Friday, August 6, 2010

The Sounds of the Street

The sounds of the city streets are the last thing I hear at night, they rouse me in the morning with their cadenced rhythms and they filter through my dreams while I hover on the edge of sleep. The trucks rumble and grunt in their heaviness of passing. Breaks screech to avoid collision. The beeping horns of all the smaller cars and taxis layer a chorus in the background. There is one kind of horn that rises above the rest every so often. It’s sound hangs on in a dissonant rising and dipping of announcement. I do not yet know what kind of vehicle to link with this jingle. Together the river of traffic creates a thrum that never ceases, a constant throb of the city, like an echo of the people saying we are here, living, moving, we will not go away. There are birds not far outside my window cawing and twirpping their existence too, as if they are answering back to the living mass of traffic outside their door.

At first the clatter and verbalization is strange and invades my sleep like a stranger. However, though I have only been here for two nights, I can already sense my body slipping into its lilting tempo. I know that once these sounds are gone I will lie at night kept awake by the silence of their absence.

Thursday, August 5, 2010

Arrived

I knew flexibility was going to be important in India; however, I needed it much sooner than expected.

My flight from Omaha to Chicago was supposed to leave at 10:39am. First the flight was delayed an hour. At 11:39 the entire plane was boarded and waiting for take-off when the pilot said they had found something wrong with two tires during inspection. They needed replaced and the parts had to be flown in. The repair would take hours, so the flight was canceled. We de-boarded and I spent over an hour in a line back at the ticket counter getting rerouted. Despite the frustration of so many people around me, I found my spirit curiously calm. As I worshipped and waited, I pray for God to make a way for me. An hour later I had changed airlines and flight plans.

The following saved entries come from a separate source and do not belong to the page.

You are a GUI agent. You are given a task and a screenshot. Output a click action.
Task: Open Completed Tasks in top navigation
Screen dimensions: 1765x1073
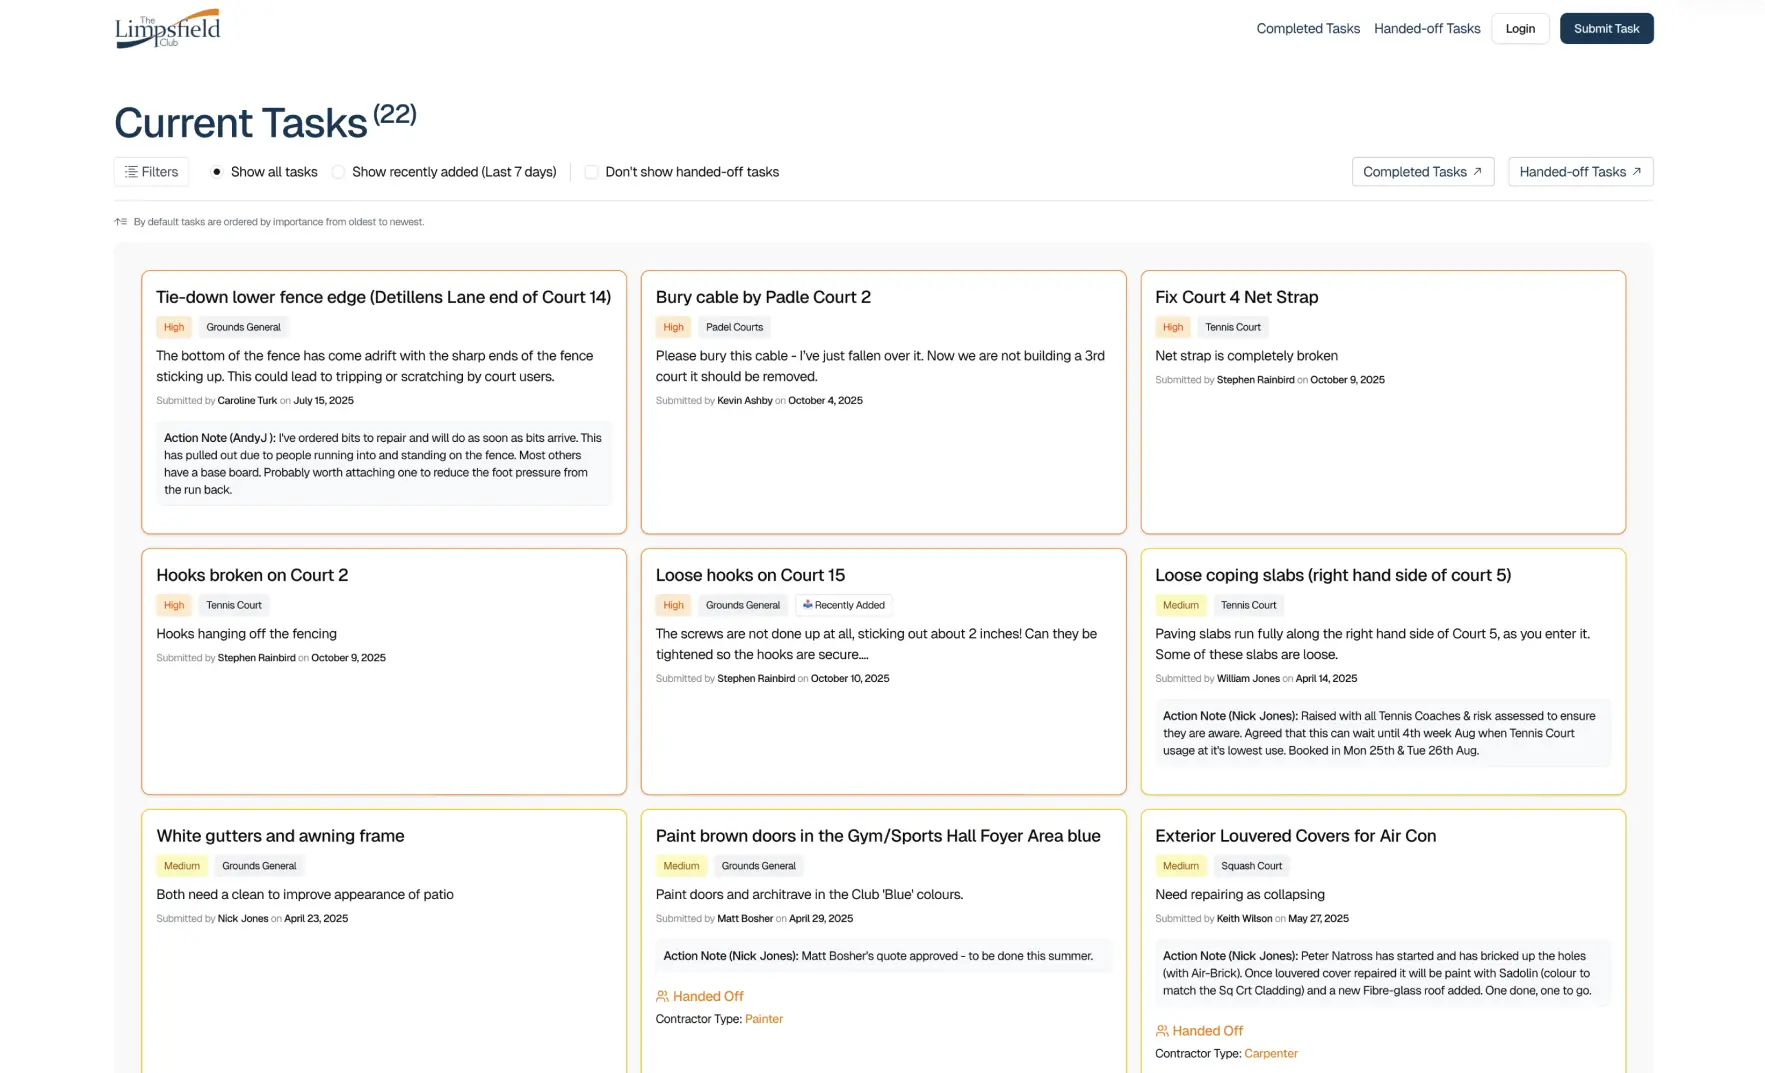[x=1307, y=29]
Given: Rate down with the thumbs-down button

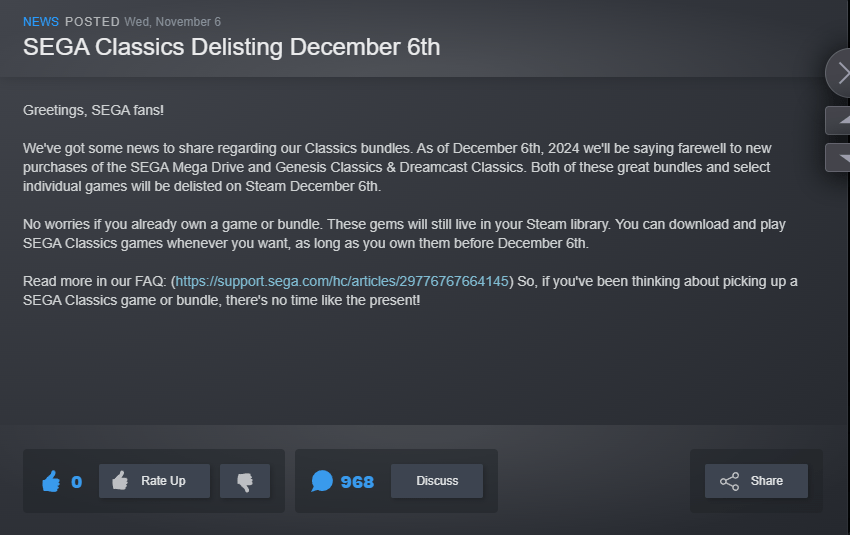Looking at the screenshot, I should click(x=245, y=481).
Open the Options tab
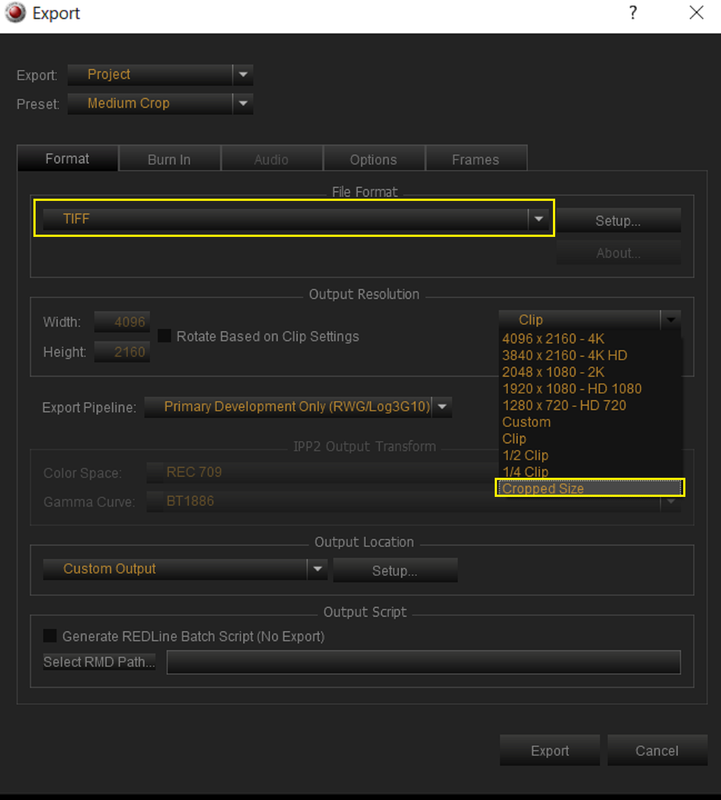The image size is (721, 800). [x=374, y=159]
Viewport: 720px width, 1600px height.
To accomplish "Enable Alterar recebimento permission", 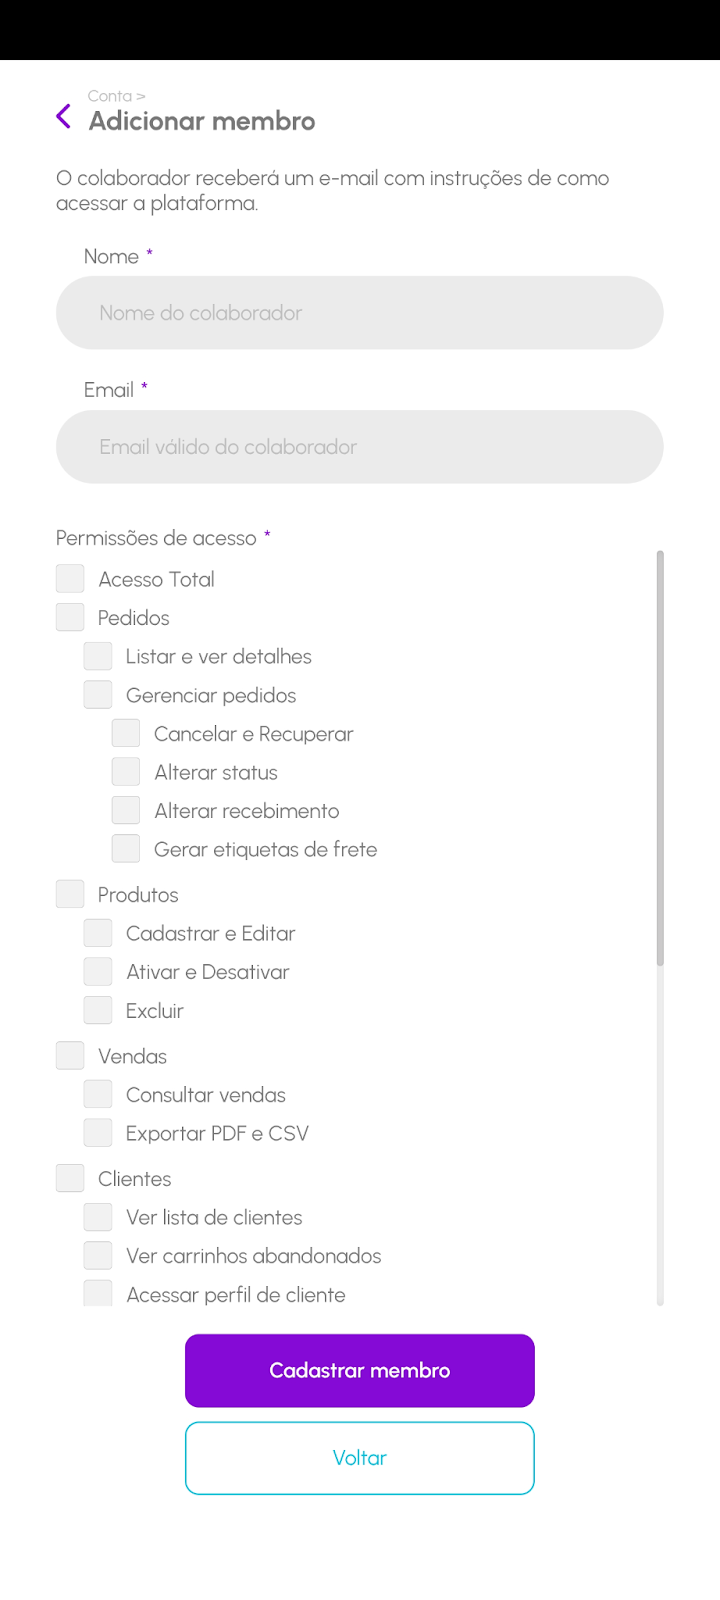I will pyautogui.click(x=126, y=810).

The result was, despite the fact that I had already boarded a plane for the second time and had been “traveling” for 8 hours, I was still sitting at the Omaha airport waiting for take-off at 2 in the afternoon. But the flight did leave, and I had the last available seat. God had made a way.

Originally I was supposed to fly from Chicago to Frankfurt and then connect directly to Hyderabad. Now, I was taking a direct flight from Chicago to Delhi, but then had a ten=hour layover waiting for my domestic flight to Hyderabad. I was blessed by an American Indian family with the same two flights. We spent the layover together and it was nice to not feel so alone.

So now, 42 hours later, I find myself in Hyderabad. I’m still trying to wrap my mind around the hour and half car ride from the airport.

Slums. Flats. Camels. Dogs. Babies cradled on the backs motorcycles. Muslim women shrouded in black veils. Cows in the road. Four lanes of cars squeezing into two. Brightly colored saris. A woman in veils driving a motorcycle with an ipod nano strapped to her hip. Temples. Our car stopping an inch from collision; the driver says, “that happens around here.” Advertisements. One reads, “Happiness for sale. Up to 51% off.”

India. I have so many questions for you, but for now I am content just to be here, knowing God has made a way. My goal this evening—to stay awake a few hours longer so that hopefully I will sleep through the night.